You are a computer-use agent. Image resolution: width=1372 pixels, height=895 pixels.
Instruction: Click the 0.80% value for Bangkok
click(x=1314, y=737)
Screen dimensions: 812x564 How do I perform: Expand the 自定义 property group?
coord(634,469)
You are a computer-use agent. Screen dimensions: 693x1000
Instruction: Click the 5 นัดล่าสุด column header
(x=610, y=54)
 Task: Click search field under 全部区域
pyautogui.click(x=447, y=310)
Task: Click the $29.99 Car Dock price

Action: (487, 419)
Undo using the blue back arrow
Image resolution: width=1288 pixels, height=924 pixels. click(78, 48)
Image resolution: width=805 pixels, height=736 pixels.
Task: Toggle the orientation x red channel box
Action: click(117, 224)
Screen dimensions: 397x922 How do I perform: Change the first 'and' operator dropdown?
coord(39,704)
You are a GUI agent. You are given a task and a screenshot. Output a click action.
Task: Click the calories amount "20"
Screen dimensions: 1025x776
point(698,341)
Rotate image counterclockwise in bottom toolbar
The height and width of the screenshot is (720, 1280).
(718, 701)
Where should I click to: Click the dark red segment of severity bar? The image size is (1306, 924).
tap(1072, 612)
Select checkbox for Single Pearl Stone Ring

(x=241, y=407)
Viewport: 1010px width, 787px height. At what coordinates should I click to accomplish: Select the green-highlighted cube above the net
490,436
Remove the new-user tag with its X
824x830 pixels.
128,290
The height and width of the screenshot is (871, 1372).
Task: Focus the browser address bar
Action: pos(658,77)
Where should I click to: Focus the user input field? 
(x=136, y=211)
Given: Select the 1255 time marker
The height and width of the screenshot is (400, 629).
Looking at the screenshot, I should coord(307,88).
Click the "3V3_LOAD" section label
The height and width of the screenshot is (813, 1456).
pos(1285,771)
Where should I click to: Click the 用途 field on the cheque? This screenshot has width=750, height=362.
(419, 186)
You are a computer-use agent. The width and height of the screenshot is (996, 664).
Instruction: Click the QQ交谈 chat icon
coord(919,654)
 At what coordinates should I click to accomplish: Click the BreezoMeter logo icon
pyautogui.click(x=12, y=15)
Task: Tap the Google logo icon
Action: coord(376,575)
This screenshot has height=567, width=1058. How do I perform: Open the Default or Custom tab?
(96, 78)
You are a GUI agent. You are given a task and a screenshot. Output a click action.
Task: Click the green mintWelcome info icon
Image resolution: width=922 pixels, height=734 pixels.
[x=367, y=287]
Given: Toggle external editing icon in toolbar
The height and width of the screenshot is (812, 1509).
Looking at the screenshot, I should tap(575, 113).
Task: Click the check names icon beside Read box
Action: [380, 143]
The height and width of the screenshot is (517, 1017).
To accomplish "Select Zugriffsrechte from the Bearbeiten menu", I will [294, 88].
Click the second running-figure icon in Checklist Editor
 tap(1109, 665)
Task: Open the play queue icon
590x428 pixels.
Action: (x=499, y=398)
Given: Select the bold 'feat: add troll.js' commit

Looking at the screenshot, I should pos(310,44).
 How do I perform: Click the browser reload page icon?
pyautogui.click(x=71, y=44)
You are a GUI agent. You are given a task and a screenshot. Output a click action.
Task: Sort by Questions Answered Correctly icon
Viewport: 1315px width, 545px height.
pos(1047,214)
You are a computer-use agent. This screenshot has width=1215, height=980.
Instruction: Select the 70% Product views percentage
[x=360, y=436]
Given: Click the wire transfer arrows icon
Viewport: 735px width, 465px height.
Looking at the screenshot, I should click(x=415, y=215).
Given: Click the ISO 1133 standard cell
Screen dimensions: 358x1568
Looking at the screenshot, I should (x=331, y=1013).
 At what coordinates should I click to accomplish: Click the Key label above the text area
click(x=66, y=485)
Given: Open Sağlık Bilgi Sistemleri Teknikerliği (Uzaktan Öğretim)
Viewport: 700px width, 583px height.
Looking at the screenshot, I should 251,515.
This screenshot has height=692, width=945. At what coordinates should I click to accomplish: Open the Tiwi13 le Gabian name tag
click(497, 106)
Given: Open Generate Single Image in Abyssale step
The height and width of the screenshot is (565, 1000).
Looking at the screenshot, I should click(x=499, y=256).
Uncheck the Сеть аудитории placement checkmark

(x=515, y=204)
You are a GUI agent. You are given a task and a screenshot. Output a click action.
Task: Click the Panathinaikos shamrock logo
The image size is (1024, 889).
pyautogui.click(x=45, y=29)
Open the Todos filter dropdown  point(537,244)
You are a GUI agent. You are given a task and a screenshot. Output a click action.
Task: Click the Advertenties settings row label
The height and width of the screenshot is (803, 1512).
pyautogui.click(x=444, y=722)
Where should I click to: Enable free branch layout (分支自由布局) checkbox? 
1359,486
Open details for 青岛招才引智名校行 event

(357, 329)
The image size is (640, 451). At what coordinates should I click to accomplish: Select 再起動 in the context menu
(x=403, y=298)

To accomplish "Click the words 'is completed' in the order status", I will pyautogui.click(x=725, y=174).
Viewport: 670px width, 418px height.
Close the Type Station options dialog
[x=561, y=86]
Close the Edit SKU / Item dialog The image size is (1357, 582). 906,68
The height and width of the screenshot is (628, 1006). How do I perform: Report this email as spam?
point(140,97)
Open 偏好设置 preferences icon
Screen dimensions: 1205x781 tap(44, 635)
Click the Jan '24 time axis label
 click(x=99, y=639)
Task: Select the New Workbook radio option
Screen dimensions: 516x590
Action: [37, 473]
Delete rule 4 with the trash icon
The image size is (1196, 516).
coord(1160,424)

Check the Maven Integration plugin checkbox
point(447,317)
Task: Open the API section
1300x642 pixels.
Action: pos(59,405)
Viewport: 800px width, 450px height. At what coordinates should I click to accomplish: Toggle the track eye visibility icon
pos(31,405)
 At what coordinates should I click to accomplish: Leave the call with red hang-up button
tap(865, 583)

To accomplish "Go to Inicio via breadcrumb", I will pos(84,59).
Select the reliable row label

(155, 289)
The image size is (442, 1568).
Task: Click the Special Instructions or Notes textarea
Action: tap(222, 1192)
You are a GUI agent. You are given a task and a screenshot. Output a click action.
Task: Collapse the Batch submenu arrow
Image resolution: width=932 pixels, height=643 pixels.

-=-=-=-=-

WHAT IS BEING ASKED:
Return each line from the material that includes the string "computer".

RESULT OF THIS EXERCISE:
You are a computer-use agent. Image resolution: width=1372 pixels, height=895 pixels.
You are a computer-use agent. Screen dimensions: 693x1000
You are a computer-use agent. The width and height of the screenshot is (996, 664).
You are a computer-use agent. This screenshot has width=1215, height=980.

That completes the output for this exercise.